## DIRECTIVES
a – In the essay below about David Berman's death, how old was Berman when he died?
b – Pick up the essay below about David Berman's death and keep writing from the point where it stops.

## GIVEN PASSAGE
§

That’s the thing that I want to say.

I’m sitting here on a black leather couch with scratched arms—the couch’s arms are scratched not mine, scratched by a cat named Remy who ran away years ago—I’m sitting here typing these dumb words while my daughter is a few feet off at the kitchen table working on a summer reading essay she should have started ages ago. The essay is on The Outsiders. She’s letting me help her, for once, but she’s complaining about the help, which is mostly in the form of questions by me—Why does it matter that they hide in a church? What does Frost’s poem mean? How does Johnny interpret the poem? What does it mean to save someone at great cost to yourself? She’d rather have answers.

I have a lot of tabs open on my browser, too. I’m looking through recent posts on Menthol Mountains, the blog of the late David Berman, who died yesterday way too young at 52, David Berman the singer-songwriter, the poet, the author of six Silver Jews albums and the slim poetry collection Actual Air and most recently an album called Purple Mountains by a band called Purple Mountains; David Berman, who died yesterday way too young at 52, was a voice in my ear and in my head from the time I was 15.

The last post on Menthol Mountains is a bunch of quotes from the Austrian writer Thomas Bernhard. The first quote is:

Q: Why are you so allergic to interviews?

A: Try to picture yourself being shackled hand and foot to a tree, and someone firing a machine gun at you. Don’t you think that would make you a bit tense?

Was Berman allergic to interviews himself? He did a surprising number for the release of the Purple Mountains record. (John Lingan’s profile in The Ringer is particularly outstanding.) Most of the interviews and profiles told a sad story, a man living in a one-room apartment in the back of his record label Drag City’s offices, trying to stay sober. A man whose wife and ally and bandmate Cassie had left him; a man whose mother, an anchor in his life, had died in 2016. A man still estranged from his evil father.

§

## DATA EXCERPTS
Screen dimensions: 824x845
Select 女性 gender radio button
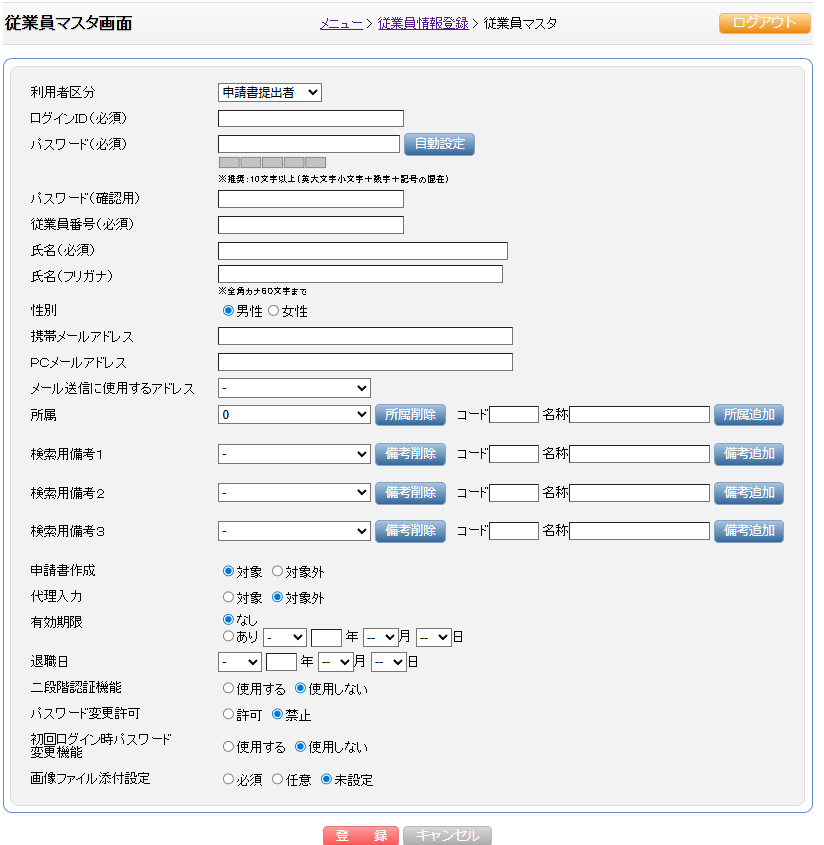(274, 311)
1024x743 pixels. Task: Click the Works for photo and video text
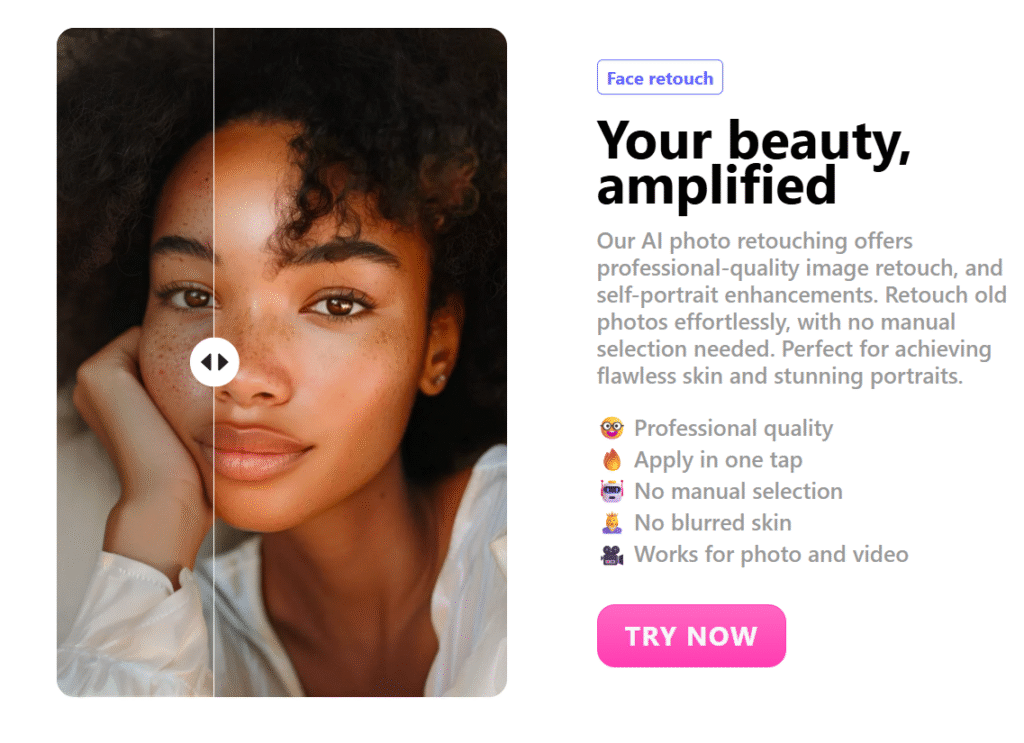(x=771, y=554)
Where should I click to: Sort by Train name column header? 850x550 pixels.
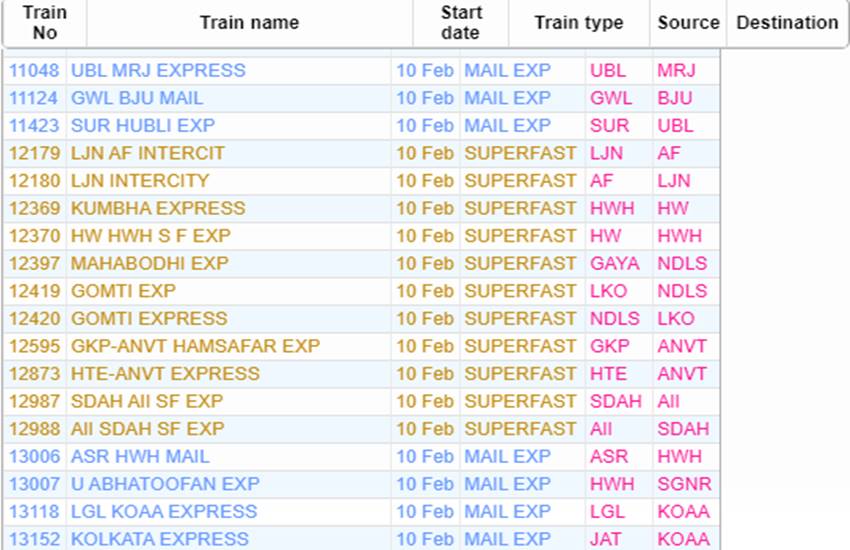pyautogui.click(x=249, y=23)

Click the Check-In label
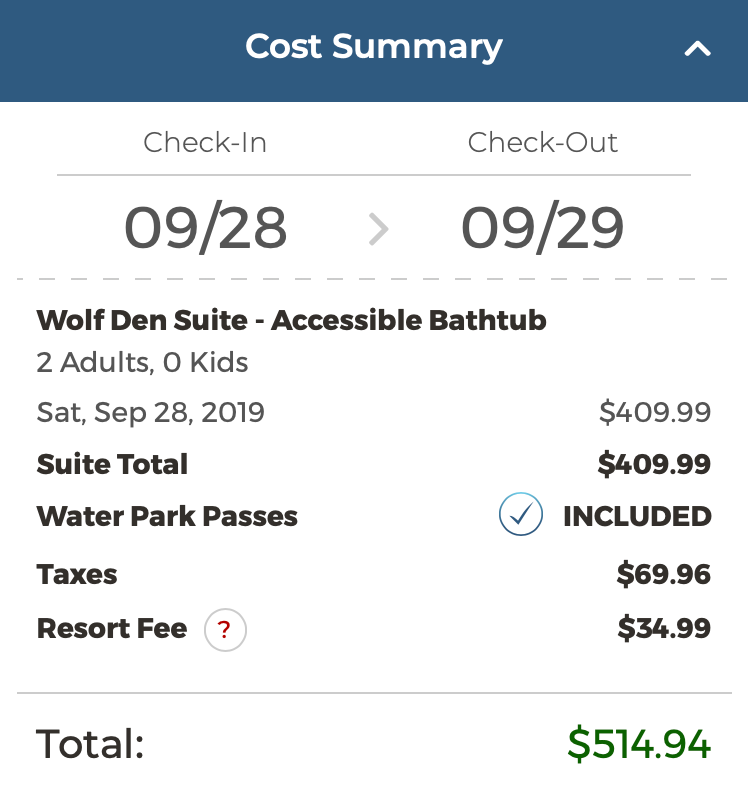coord(205,142)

§

## ANSWERS TO THE EXERCISE
a – He was 52.

b –
These sad details are expressed in every lyric and chord of the Purple Mountains record. It opens with “That’s Just the Way That I Feel,” an unusually plain and plaintive title for Berman. The song begins thus:

Well, I don’t like talkin’ to myself
But someone’s gotta say it, hell
I mean, things have not been going well
This time I think I finally fucked myself

(The opener “Well, I don’t” echoes the opening of “How to Rent a Room,” the first track of my favorite Silver Jews record, The Natural Bridge: “No I don’t really want to die
/ I only want to die in your eyes.”)

“This time I think I finally fucked myself.” Purple Mountains returns to this idea of fucking oneself in the last song, “Maybe I’m the Only One for Me”:

If no one’s fond of fucking me
Maybe no one’s fucking fond of me
Yeah, maybe I’m the only one for me

I could pick through the record more, pull line after line out—I’ve been listening to the thing almost every day for a month—but the titles alone signal Berman’s deep pain: “She’s Making Friends, I’m Turning Stranger”; “Darkness and Cold”; “Nights that Won’t Happen”; the song “I Loved Being My Mother’s Son” is heartbreaking and I’ve found myself getting up to skip it because it’s too painful. Berman channeled all that pain into something beautiful; Purple Mountains is probably his best, most sincere, cohesive record. I hate that it was his last one, and I hate that its opening lines seemed to warn us—here’s the next set of lines from “That’s Just the Way That I Feel”:

You see, the life I live is sickening
I spent a decade playing chicken with oblivion
Day to day, I’m neck and neck with giving in
I’m the same old wreck I’ve always been

I’m not sure if I can listen to the record any time soon.

I was thrilled when Berman made new music. I wrote about hearing “All My Happiness Is Gone” for the first time, although I was really writing about myself, like I am here, and a friend, the friend who texted me three months ago to tell me that there was new music by David Berman and the friend who texted me last night to tell me that David Berman died. I was making dinner and my nephew and niece were over for the night and I was cooking angel hair pasta and I cried and I overcooked the angel hair pasta.

I wish David Berman were still alive.

(I’ve gotten up from the black leather cat-scratched couch a few times to look in on my daughter’s essay, which seems to be focusing on saving people and trying to stay golden and all that jazz.)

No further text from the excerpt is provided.